EXERCISE AIM | Without any pictures, retype exactly the lines that begin at the one holding "The height and width of the screenshot is (699, 800)." and end at the last line of the data below.
=====
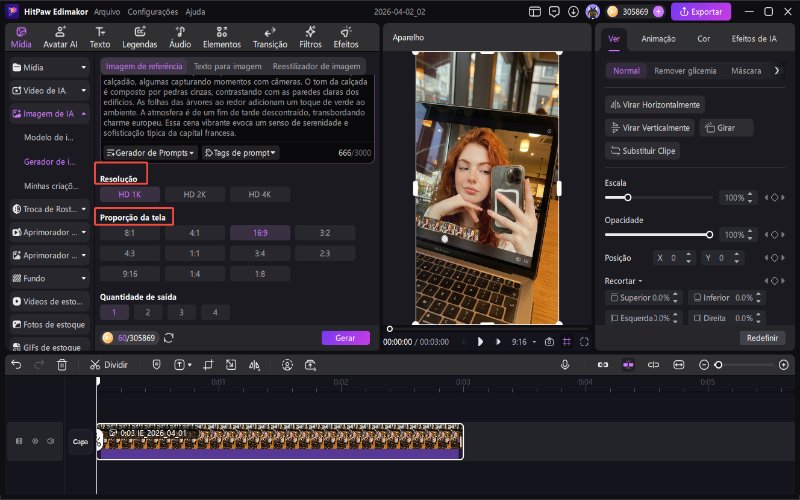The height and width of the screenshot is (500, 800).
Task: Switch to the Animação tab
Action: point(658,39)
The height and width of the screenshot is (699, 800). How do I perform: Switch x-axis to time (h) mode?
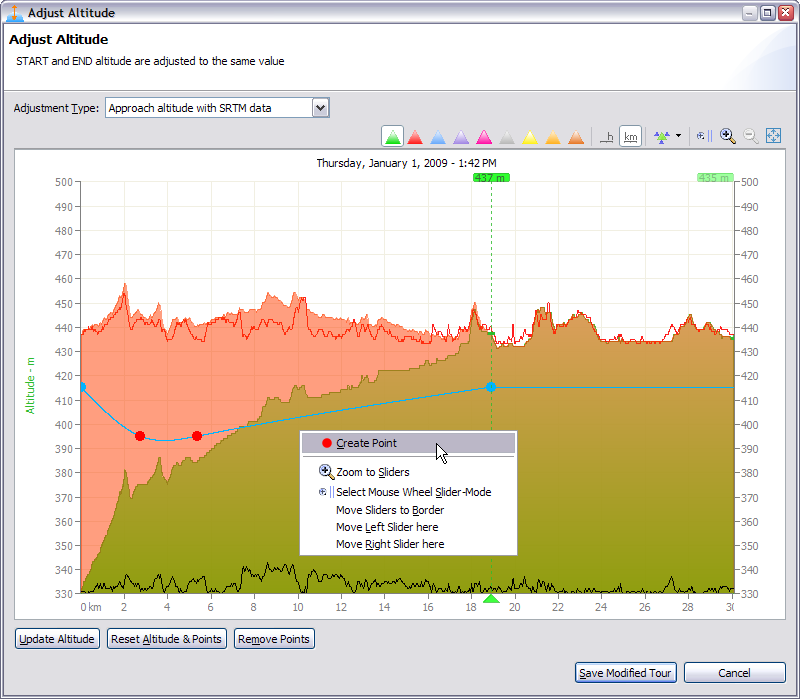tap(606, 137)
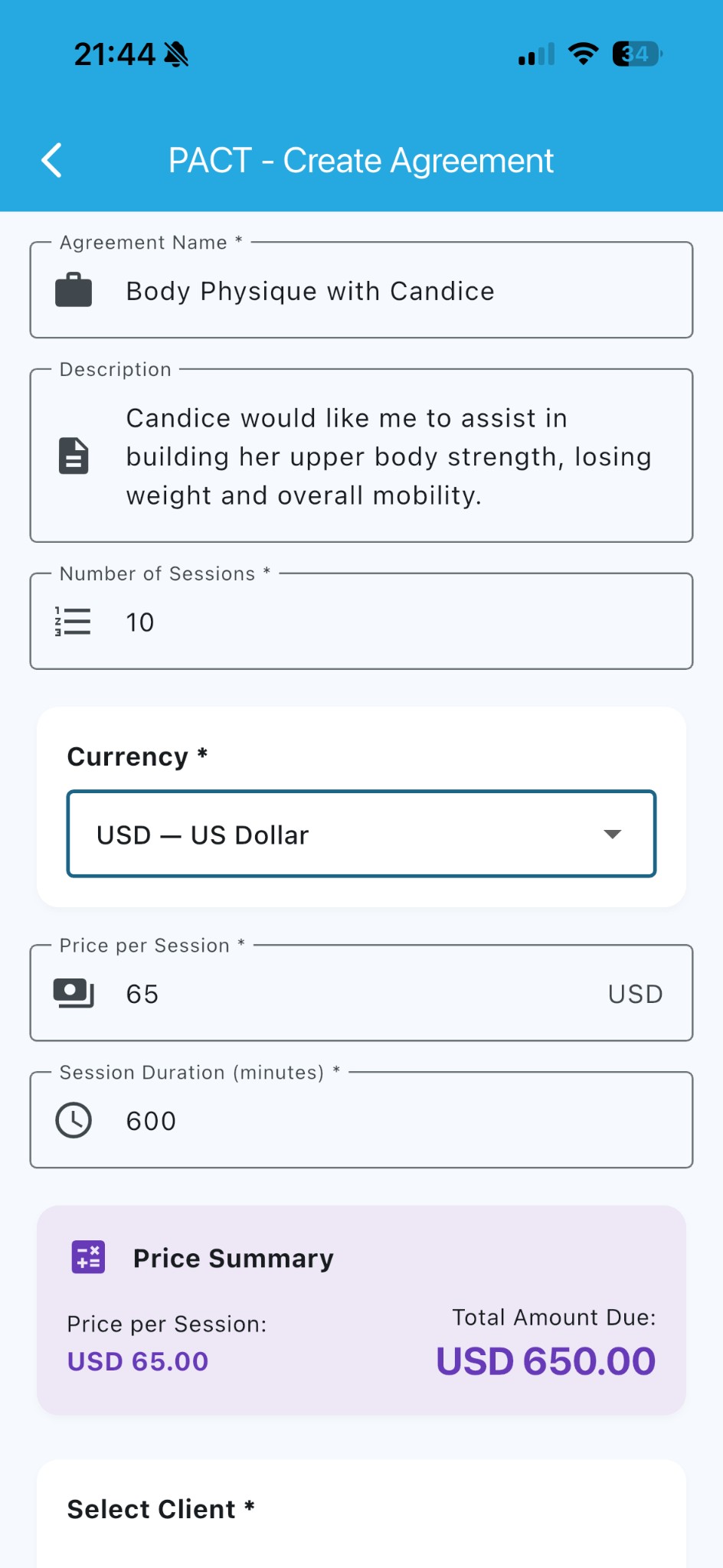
=====
ANSWER BELOW |
The height and width of the screenshot is (699, 800). How do I perform: Switch x-axis to time (h) mode?
tap(606, 137)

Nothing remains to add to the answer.